As one might imagine, it is unusual, although not unknown, for a modern food packaging material to have been in common use prior to 1958. In most cases, GRAS status for a food-contact substance will depend on a demonstration of a scientific consensus. It is very important to recognize that a GRAS determination is not merely a private safety assessment. FDA's regulations require that GRAS status must "ordinarily be based upon published studies which may be corroborated by unpublished studies and other data and information." By "published studies," FDA means toxicological assessments in peer-reviewed scientific journals. The key safety data must be in the public domain, although proprietary data can be used as additional support.

One frequent approach to documenting and supporting GRAS status is to convene an "expert panel"—composed of toxicologists with eminent reputations and relevant experience—to review the available data and to provide their assessment.

Another possibility, with particular relevance to food-contact materials, is the "low exposure" GRAS position based on work sponsored by The Society of the Plastics Industry, Inc. (SPI) at the Canadian Centre for Toxicology (now CANTOX), FDA's Threshold of Regulation rule, and more recent studies by FDA personnel.

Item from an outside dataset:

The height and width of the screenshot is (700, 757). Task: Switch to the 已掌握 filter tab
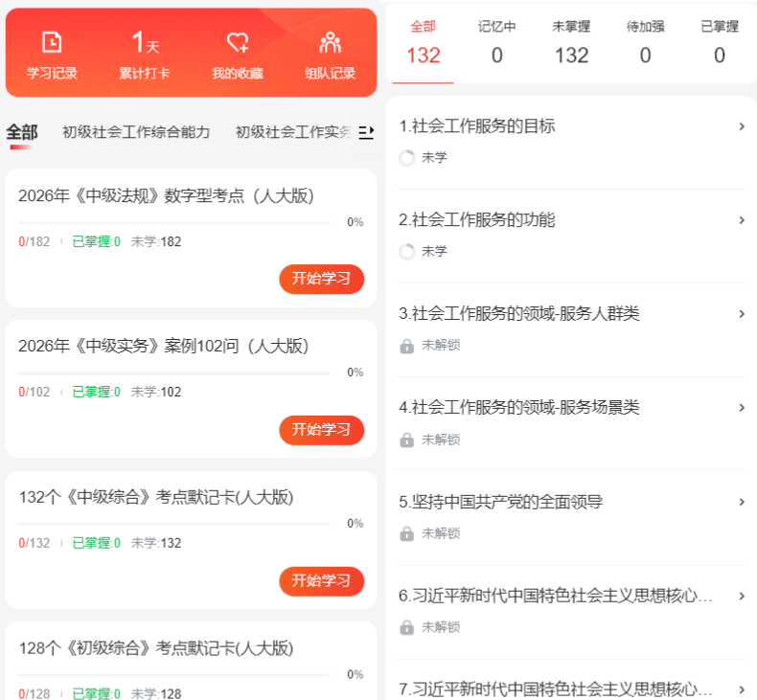coord(719,44)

A determination of GRAS status is a legitimate way for a packaging manufacturer to avoid the need for FDA clearance of a food-contact material. Care must be taken, however, to observe the guidelines for a GRAS determination, which are more demanding than simply a private safety determination. There must be an established basis in the published scientific literature indicating the safety of the substance for its intended use. Possible mechanisms for this determination and for obtaining FDA concurrence are described above in this article and in the other articles provided elsewhere in this month's focus.



[1] FDA's "Threshold of Regulation" rule (21 C.F.R. § 170.39) remains in effect as an exception to the need for a food additive regulation for a food-contact substance, but has been effectively superseded by the expedited Food Contact Notification procedure.

[2] Until recently, the common use in food was restricted to use in the United States. Now, FDA has liberalized its rules to recognize use in other countries, but the agency requires corroboration from a published or other "independent" source, and recommends that companies obtain FDA concurrence in GRAS status.